Exercise
In the book description and review below, what power that keeps civilization turning is said to be running out?

:: Source excerpt

Demir Grappo is an outcast—he fled a life of wealth and power, abandoning his responsibilities as a general, a governor, and a son. Now he will live out his days as a grifter, rootless, and alone. But when his mother is brutally murdered, Demir must return from exile to claim his seat at the head of the family and uncover the truth that got her killed: the very power that keeps civilization turning, godglass, is running out.
Now, Demir must find allies, old friends and rivals alike, confront the powerful guild-families who are only interested in making the most of the scraps left at the table and uncover the invisible hand that threatens the Empire. A war is coming, a war unlike any other. And Demir and his ragtag group of outcasts are the only thing that stands in the way of the end of life as the world knows it.
"Powerful rival families, murderous conspiracies, epic battles, larger-than-life characters, and magic."—Fonda Lee, author of The Green Bone Saga
"Engaging, fast-paced and epic."—James Islington, author of In The Shadow of What Was Lost
"Clever, fun, and by turns beautifully bloody, In the Shadow of Lightning hits like a bolt through a stained glass window."—Megan E. O'Keefe, author of Chaos Vector

My Review:

As the story opens, Demir Grappo is Icarus, and we see him in the moment of his spectacular fall. A cocky young genius both in politics and on the battlefield, we catch him just at the moment when he learns that someone has decided that he has flown too close to the sun – and that it is time to clip his wings. Or burn them.

It’s a broken man who slinks away from that battlefield, covered in disgrace where there should have been glory. To say that Demir plans to hide in the lowest and meanest places he can find is a bit of an overstatement. We’d call it a psychotic break. He just runs away from his shame and his responsibilities.

Nine years later the young man is a bit older, even sadder, and doesn’t see himself as any wiser at all. He is doing a better job of getting through the days, but he has no plans, no hopes, no dreams beyond doing that for another day.

Until an old friend finds him in the back of beyond, to tell Demir that has mother Adriana Grappo, the Matriarch of the Grappo guild family, has been assassinated. And that Demir is now Patriarch, if he is willing to take up the mantle, the reins, and the responsibility he left behind.

::::
:: Data

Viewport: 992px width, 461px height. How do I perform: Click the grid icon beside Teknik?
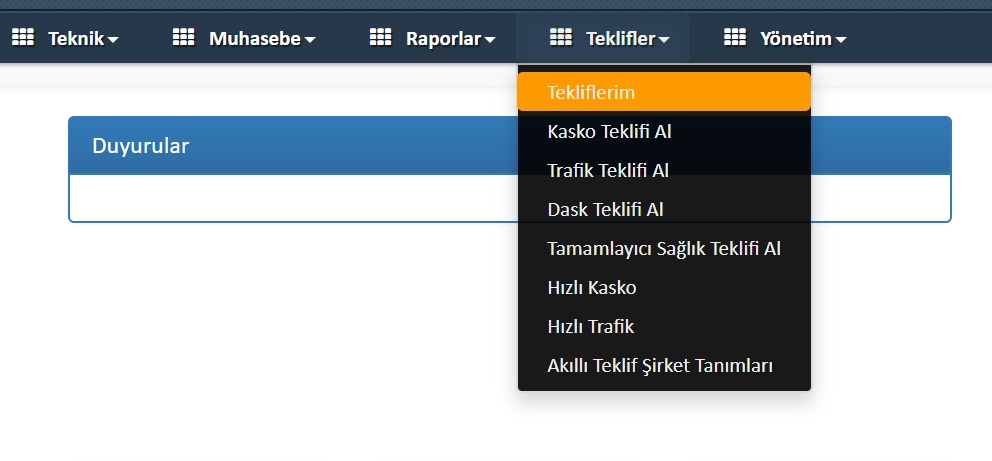tap(22, 38)
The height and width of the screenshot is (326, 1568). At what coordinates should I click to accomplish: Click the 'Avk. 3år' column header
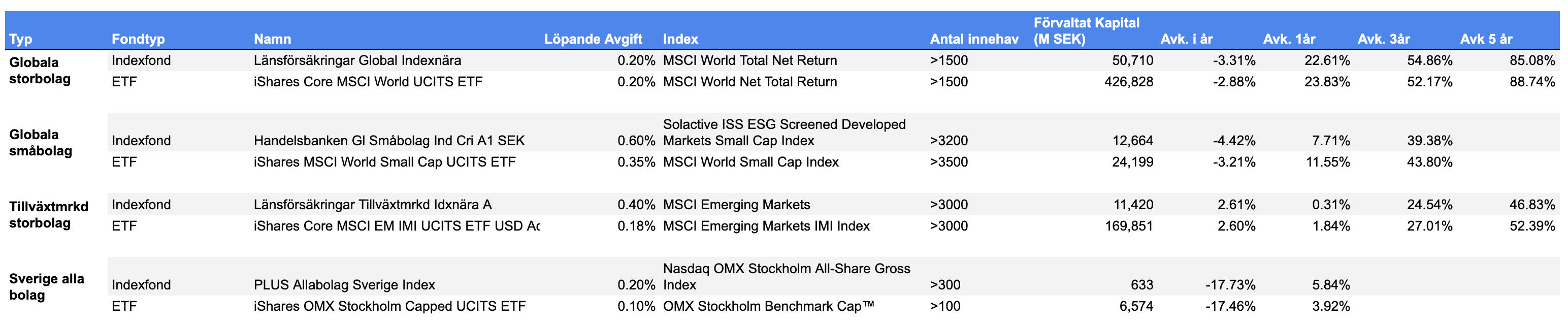point(1384,39)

::::

Output of the task
Godglass.